* ACTION ITEM:
Go line by line through the entries below and copy those containing the string "computer".

* RECORDED DATA:

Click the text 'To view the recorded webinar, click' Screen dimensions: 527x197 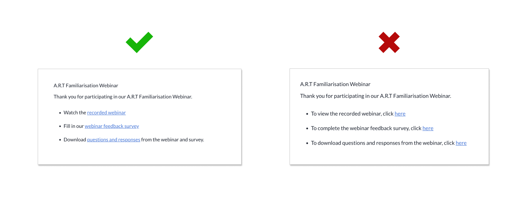(352, 114)
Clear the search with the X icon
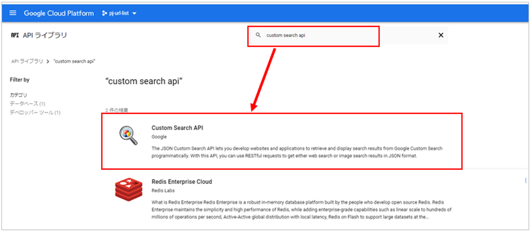Screen dimensions: 531x231 (x=440, y=35)
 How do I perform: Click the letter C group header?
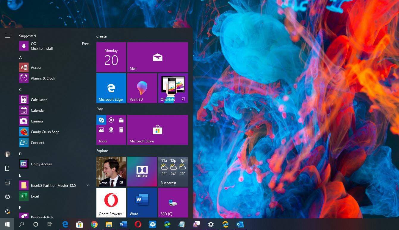(21, 90)
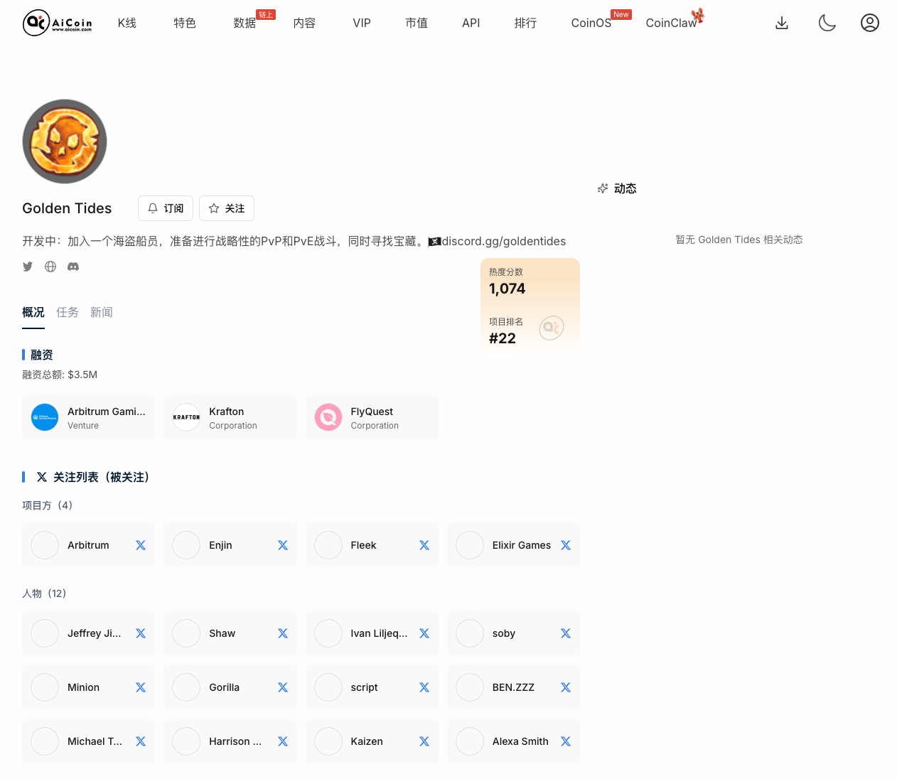Open the discord.gg/goldentides link
897x779 pixels.
tap(504, 241)
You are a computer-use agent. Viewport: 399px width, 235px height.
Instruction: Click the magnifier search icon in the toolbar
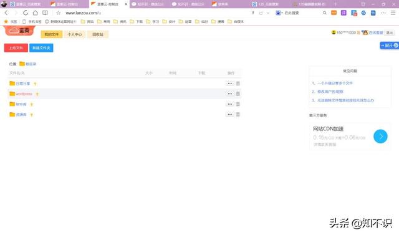point(325,12)
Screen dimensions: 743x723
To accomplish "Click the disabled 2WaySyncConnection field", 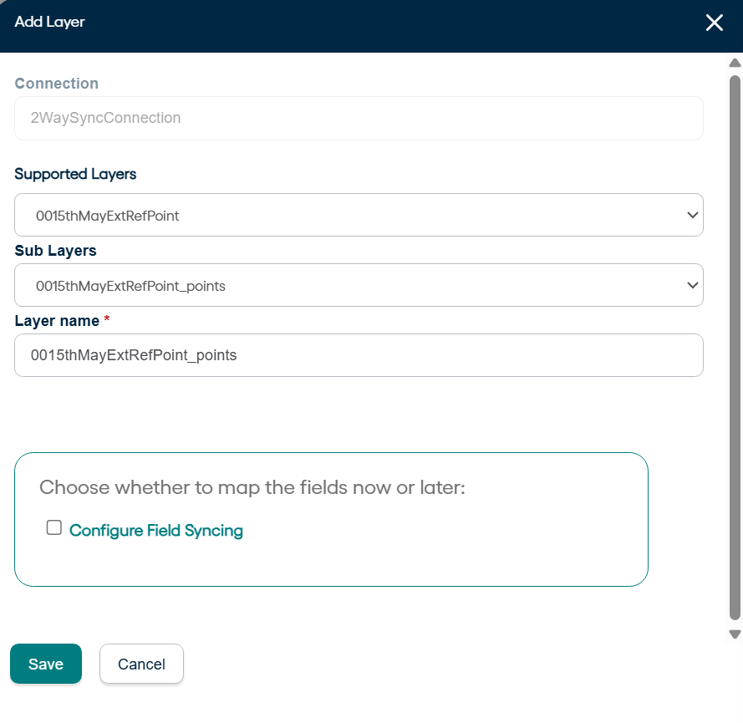I will click(359, 118).
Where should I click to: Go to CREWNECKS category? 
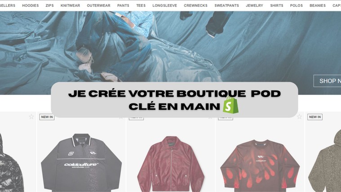pos(195,5)
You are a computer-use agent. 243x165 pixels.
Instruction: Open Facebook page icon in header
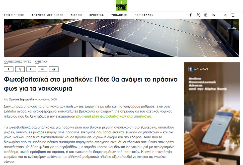[x=191, y=15]
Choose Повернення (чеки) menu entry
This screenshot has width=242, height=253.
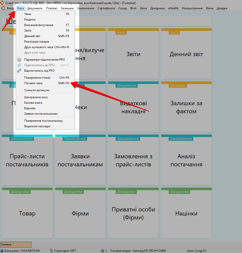(37, 78)
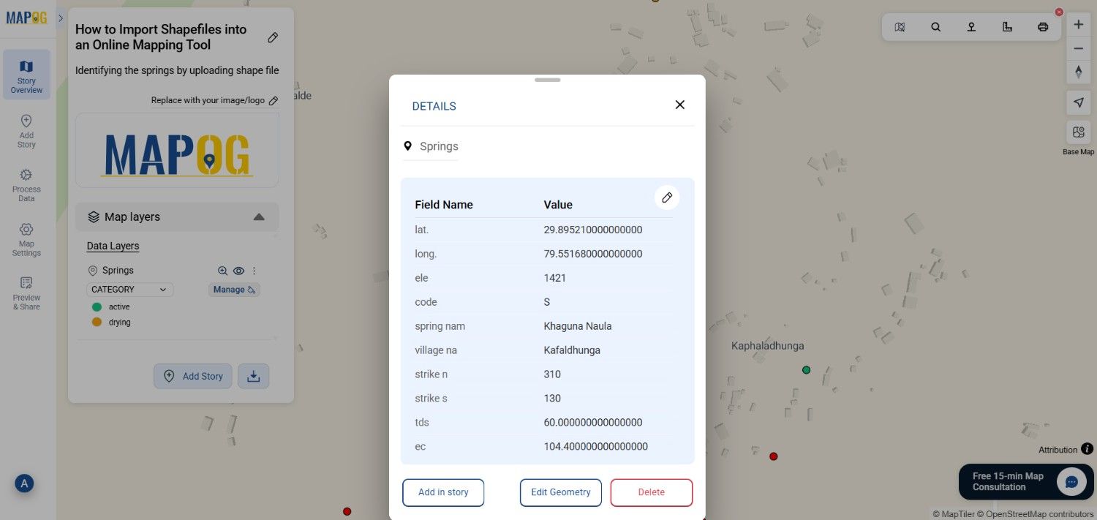Reset map orientation using the compass icon

(x=1078, y=72)
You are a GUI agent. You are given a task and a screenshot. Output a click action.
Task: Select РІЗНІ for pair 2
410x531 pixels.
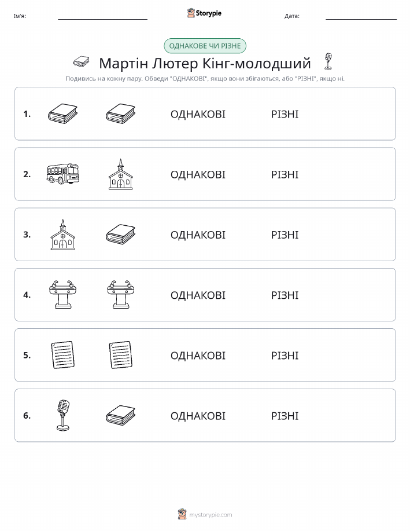tap(285, 174)
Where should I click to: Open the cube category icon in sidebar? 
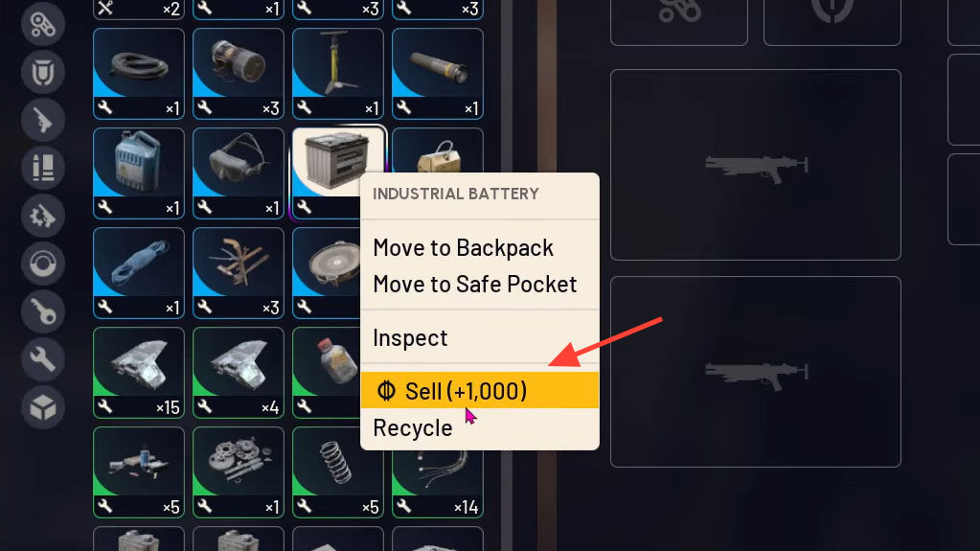pyautogui.click(x=42, y=408)
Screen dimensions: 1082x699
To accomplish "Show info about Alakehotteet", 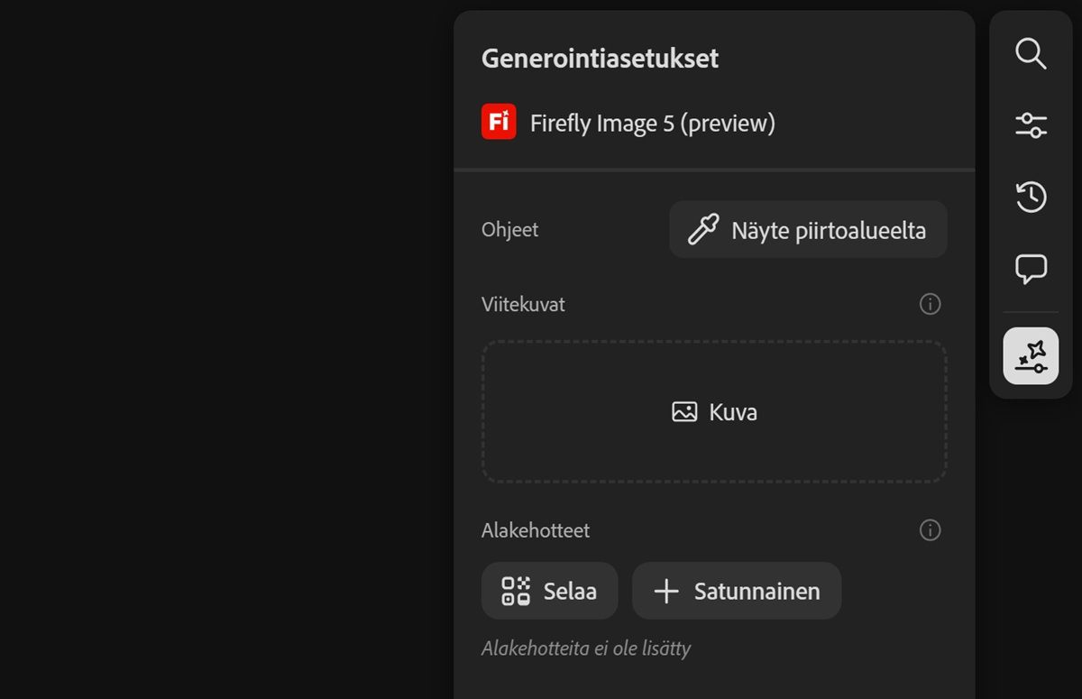I will tap(930, 529).
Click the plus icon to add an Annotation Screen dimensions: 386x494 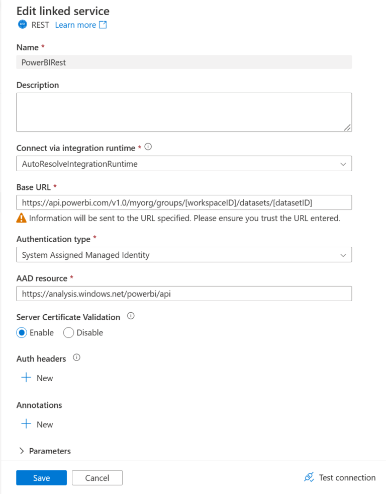click(x=26, y=424)
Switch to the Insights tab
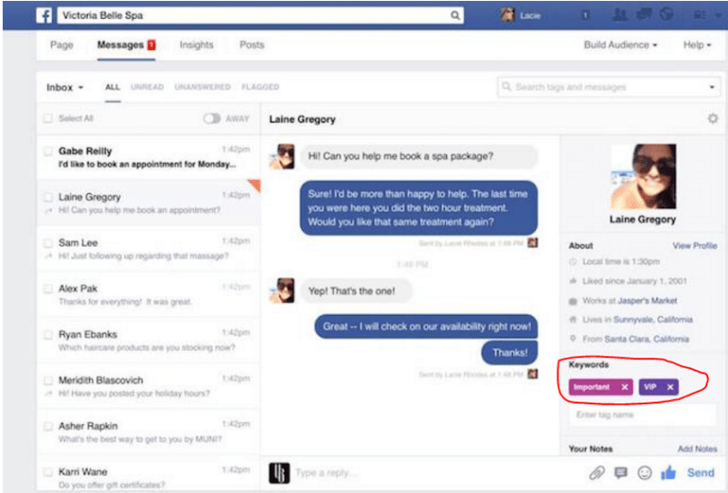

* ANSWER SPACE:
You are a computer-use agent. Viewport: 399px width, 235px height.
You are a computer-use agent. 243x165 pixels.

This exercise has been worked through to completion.